* _TO DO_
Reproduce all of the data exactly, with no line skipped.

══════

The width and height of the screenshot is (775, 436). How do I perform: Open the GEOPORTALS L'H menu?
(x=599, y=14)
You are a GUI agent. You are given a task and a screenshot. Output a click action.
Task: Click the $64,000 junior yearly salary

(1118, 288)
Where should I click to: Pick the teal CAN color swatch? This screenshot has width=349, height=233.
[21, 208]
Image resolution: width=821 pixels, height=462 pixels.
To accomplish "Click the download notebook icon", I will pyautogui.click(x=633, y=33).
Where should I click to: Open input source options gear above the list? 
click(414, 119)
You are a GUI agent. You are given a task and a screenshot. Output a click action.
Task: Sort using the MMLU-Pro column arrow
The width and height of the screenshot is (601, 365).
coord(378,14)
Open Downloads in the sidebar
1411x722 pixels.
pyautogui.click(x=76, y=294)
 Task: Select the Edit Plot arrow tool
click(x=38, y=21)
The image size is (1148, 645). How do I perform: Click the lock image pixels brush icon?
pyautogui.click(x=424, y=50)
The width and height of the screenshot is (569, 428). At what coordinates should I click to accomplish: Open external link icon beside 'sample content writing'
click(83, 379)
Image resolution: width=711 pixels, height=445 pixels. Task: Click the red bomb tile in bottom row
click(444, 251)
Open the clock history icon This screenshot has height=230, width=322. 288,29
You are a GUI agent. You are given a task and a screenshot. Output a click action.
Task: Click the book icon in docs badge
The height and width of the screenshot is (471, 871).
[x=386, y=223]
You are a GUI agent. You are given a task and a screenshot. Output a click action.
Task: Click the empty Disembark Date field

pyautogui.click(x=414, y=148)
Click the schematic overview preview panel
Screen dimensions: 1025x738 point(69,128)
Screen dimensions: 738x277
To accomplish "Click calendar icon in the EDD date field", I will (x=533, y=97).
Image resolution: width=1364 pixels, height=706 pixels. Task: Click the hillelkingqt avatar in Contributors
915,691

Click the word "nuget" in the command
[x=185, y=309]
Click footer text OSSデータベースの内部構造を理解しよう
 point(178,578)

══════

* _YOUR RESPONSE_
The width and height of the screenshot is (775, 436). How do I perform: Open the GEOPORTALS L'H menu?
(x=599, y=14)
You are a GUI agent. You are given a task and a screenshot. Output a click action.
Task: Click the $64,000 junior yearly salary

(1118, 288)
Where should I click to: Pick the teal CAN color swatch? This screenshot has width=349, height=233.
[21, 208]
Image resolution: width=821 pixels, height=462 pixels.
To accomplish "Click the download notebook icon", I will pyautogui.click(x=633, y=33).
Where should I click to: Open input source options gear above the list? 
click(414, 119)
You are a GUI agent. You are given a task and a screenshot. Output a click action.
Task: Sort using the MMLU-Pro column arrow
The width and height of the screenshot is (601, 365).
coord(378,14)
Open Downloads in the sidebar
1411x722 pixels.
pyautogui.click(x=76, y=294)
 Task: Select the Edit Plot arrow tool
click(x=38, y=21)
The image size is (1148, 645). How do I perform: Click the lock image pixels brush icon?
pyautogui.click(x=424, y=50)
The width and height of the screenshot is (569, 428). At what coordinates should I click to accomplish: Open external link icon beside 'sample content writing'
click(83, 379)
Image resolution: width=711 pixels, height=445 pixels. Task: Click the red bomb tile in bottom row
click(444, 251)
Open the clock history icon This screenshot has height=230, width=322. 288,29
You are a GUI agent. You are given a task and a screenshot. Output a click action.
Task: Click the book icon in docs badge
The height and width of the screenshot is (471, 871).
[x=386, y=223]
You are a GUI agent. You are given a task and a screenshot. Output a click action.
Task: Click the empty Disembark Date field

pyautogui.click(x=414, y=148)
Click the schematic overview preview panel
Screen dimensions: 1025x738 point(69,128)
Screen dimensions: 738x277
To accomplish "Click calendar icon in the EDD date field", I will (x=533, y=97).
Image resolution: width=1364 pixels, height=706 pixels. Task: Click the hillelkingqt avatar in Contributors
915,691

Click the word "nuget" in the command
[x=185, y=309]
Click footer text OSSデータベースの内部構造を理解しよう
 point(178,578)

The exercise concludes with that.